### EXERCISE DIRECTIONS
Keep to the lines from the one with "Financiamiento electoral: suspenden" through the end of the data, and write them out exactly.

Collected data:
───

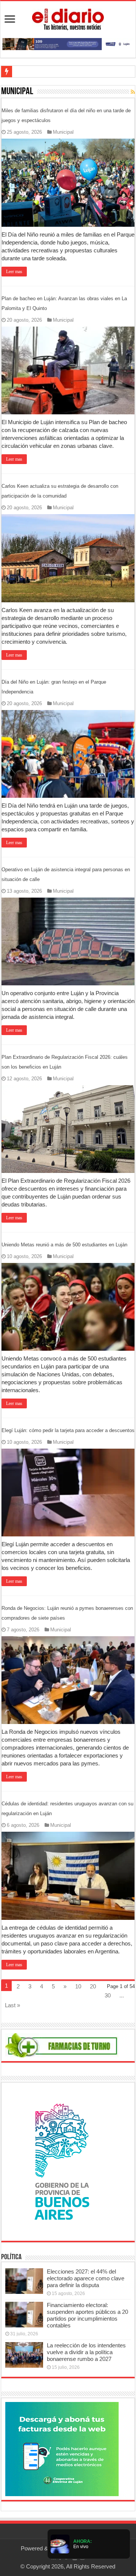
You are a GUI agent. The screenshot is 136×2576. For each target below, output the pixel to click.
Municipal (63, 132)
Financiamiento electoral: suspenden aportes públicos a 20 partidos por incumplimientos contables (87, 2315)
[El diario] (68, 18)
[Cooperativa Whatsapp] (62, 2448)
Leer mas (14, 271)
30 (108, 1995)
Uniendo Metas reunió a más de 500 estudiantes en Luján (64, 1245)
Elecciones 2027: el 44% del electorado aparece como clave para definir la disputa (85, 2278)
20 (93, 1986)
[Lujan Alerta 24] (68, 43)
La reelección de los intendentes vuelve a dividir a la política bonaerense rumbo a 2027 (86, 2352)
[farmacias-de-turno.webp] (62, 2045)
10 (78, 1986)
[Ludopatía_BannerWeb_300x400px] (62, 2161)
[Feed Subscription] (133, 92)
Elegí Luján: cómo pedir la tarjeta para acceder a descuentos (68, 1430)
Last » (12, 2005)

───

### RESPONSE AREA
Financiamiento electoral: suspenden aportes públicos a 20 partidos por incumplimientos contables (87, 2315)
[El diario] (68, 18)
[Cooperativa Whatsapp] (62, 2448)
Leer mas (14, 271)
30 (108, 1995)
Uniendo Metas reunió a más de 500 estudiantes en Luján (64, 1245)
Elecciones 2027: el 44% del electorado aparece como clave para definir la disputa (85, 2278)
20 (93, 1986)
[Lujan Alerta 24] (68, 43)
La reelección de los intendentes vuelve a dividir a la política bonaerense rumbo a 2027 (86, 2352)
[farmacias-de-turno.webp] (62, 2045)
10 (78, 1986)
[Ludopatía_BannerWeb_300x400px] (62, 2161)
[Feed Subscription] (133, 92)
Elegí Luján: cómo pedir la tarjeta para acceder a descuentos (68, 1430)
Last » (12, 2005)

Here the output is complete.